In the records below, find the line with "Task: Close Poll for 廖雪蕾 vote" and the line with "Click the Aspose.BarCode"; return exactly those lines and every line between them.

• [Material provided]
****************************************
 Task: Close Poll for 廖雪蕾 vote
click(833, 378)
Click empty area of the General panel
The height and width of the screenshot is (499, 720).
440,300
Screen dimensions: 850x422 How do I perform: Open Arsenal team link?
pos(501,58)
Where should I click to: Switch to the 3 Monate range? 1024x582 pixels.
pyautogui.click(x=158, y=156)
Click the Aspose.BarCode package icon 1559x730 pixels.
****************************************
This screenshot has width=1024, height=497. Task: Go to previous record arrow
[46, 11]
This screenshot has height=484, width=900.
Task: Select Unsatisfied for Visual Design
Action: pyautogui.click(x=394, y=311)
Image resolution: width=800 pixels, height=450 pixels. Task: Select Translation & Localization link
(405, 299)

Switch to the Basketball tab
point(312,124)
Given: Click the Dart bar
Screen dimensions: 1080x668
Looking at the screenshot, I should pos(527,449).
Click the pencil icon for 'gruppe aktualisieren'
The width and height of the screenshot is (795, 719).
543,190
****************************************
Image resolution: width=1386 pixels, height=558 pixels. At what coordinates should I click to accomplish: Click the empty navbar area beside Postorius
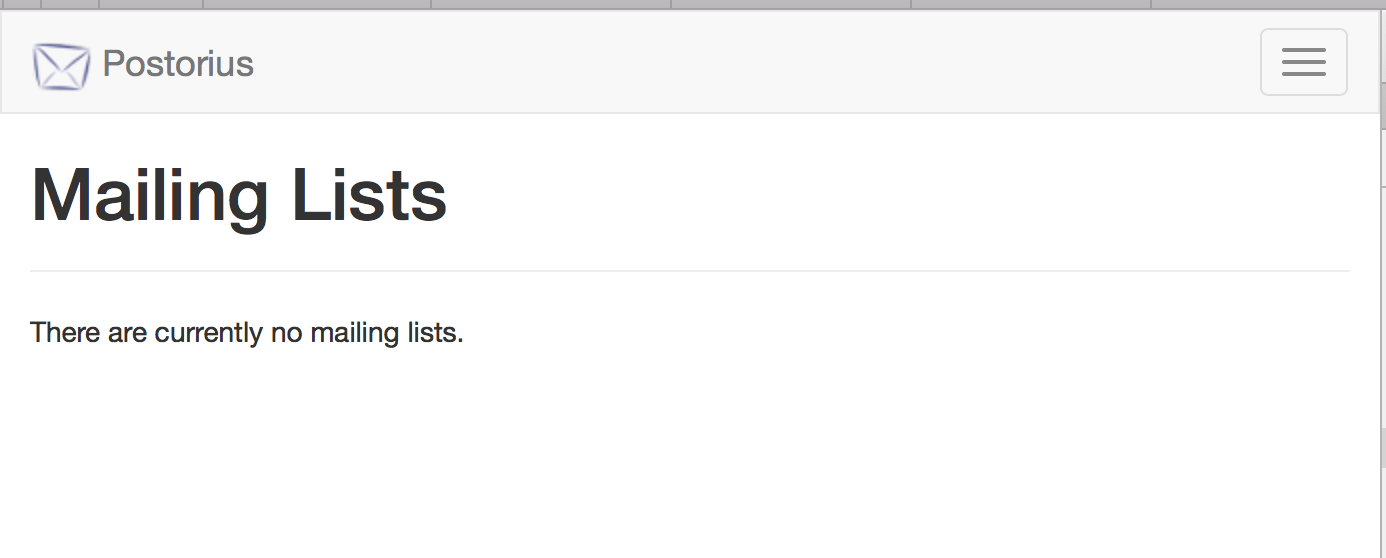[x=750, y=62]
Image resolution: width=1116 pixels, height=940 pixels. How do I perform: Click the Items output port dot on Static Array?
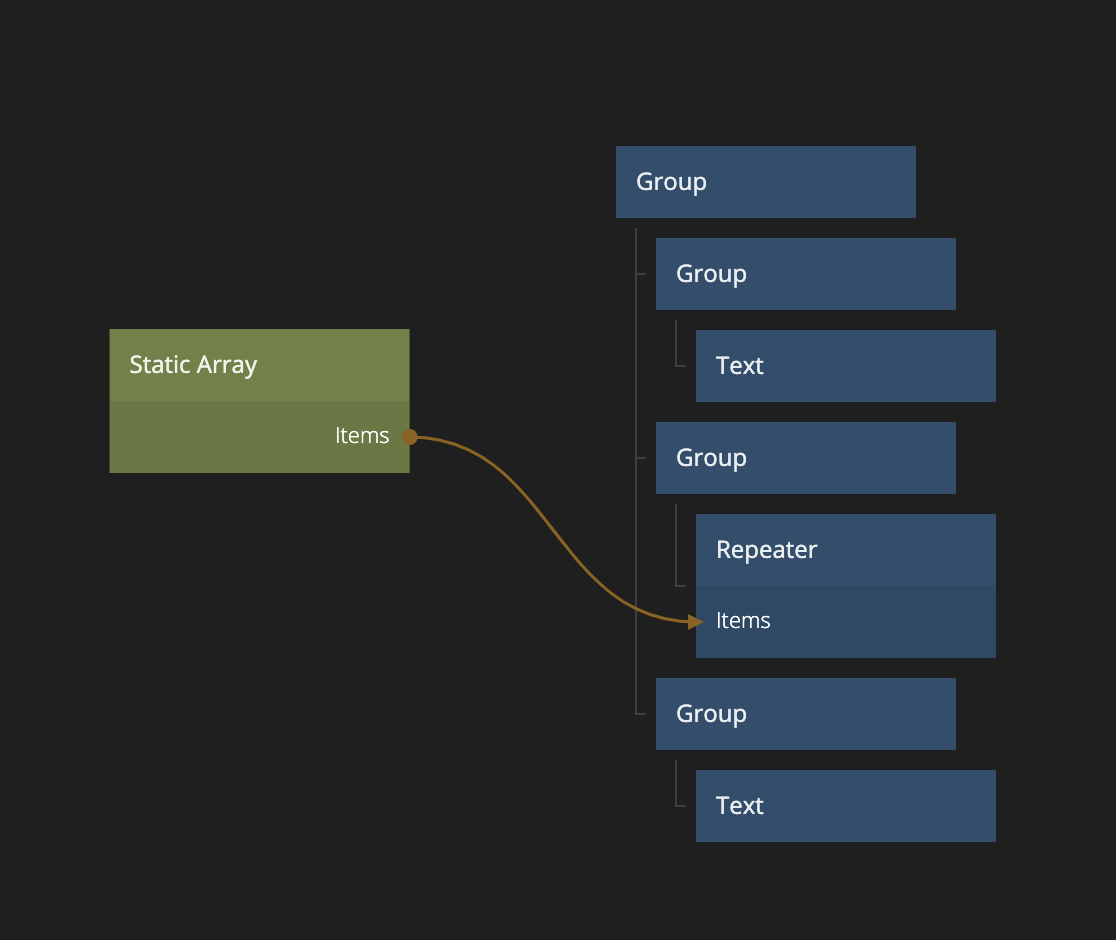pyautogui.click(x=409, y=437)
****************************************
• [Written solution]
 Task: Close Poll for 廖雪蕾 vote
click(833, 378)
Click empty area of the General panel
The height and width of the screenshot is (499, 720).
440,300
Screen dimensions: 850x422 How do I perform: Open Arsenal team link?
pos(501,58)
Where should I click to: Switch to the 3 Monate range? 1024x582 pixels.
pyautogui.click(x=158, y=156)
Click the Aspose.BarCode package icon 1559x730 pixels.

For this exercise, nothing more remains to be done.